== GIVEN TASK ==
Return every line of the items below that contains the string "with", matching case exactly.

== DATA ROWS ==
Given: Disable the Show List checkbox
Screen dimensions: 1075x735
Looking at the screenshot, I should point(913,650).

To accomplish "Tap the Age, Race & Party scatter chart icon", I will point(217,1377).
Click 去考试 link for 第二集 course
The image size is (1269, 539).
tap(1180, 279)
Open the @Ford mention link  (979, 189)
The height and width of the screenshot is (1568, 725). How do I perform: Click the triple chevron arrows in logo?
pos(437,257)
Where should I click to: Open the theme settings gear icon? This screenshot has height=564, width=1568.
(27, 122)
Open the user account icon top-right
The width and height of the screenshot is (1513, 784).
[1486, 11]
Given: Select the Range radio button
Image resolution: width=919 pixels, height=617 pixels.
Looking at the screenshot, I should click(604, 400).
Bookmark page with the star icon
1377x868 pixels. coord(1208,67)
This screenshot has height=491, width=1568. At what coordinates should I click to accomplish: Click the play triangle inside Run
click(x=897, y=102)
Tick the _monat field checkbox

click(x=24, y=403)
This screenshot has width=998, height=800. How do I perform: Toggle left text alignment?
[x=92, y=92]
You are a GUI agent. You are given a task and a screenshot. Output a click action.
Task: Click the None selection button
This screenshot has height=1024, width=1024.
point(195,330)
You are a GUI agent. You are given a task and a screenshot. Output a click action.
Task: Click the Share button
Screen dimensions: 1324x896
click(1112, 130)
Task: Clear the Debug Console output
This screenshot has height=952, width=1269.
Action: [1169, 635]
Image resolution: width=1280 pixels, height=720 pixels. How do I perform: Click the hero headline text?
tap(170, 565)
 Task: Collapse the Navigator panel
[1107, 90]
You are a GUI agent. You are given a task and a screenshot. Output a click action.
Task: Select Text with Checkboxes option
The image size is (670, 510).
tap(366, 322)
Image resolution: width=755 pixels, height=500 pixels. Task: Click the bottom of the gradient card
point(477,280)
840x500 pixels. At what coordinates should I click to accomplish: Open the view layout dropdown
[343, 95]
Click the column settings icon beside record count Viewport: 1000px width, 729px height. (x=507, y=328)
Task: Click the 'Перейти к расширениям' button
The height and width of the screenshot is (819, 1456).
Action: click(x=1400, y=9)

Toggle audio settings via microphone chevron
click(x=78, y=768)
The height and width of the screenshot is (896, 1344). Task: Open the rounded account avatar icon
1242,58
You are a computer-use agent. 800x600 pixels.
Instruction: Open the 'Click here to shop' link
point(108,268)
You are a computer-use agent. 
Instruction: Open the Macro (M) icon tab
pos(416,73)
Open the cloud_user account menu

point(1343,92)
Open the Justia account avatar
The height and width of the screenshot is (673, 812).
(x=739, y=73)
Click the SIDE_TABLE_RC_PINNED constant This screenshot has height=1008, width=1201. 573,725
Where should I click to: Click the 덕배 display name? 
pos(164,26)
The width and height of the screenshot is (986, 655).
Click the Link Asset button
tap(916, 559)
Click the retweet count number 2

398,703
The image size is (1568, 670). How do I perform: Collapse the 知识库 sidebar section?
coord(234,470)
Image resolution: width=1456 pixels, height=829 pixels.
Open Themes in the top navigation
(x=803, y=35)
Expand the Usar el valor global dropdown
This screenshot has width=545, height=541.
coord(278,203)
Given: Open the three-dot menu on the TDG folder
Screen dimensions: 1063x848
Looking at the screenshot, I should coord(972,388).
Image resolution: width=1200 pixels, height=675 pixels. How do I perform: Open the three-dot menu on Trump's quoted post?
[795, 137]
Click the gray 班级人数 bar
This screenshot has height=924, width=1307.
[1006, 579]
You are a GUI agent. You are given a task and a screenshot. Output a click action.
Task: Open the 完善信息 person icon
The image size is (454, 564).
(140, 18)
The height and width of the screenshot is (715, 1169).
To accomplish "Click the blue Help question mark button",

== RESULT ==
Bookmark page with the star icon
Task: Select Text with Checkboxes option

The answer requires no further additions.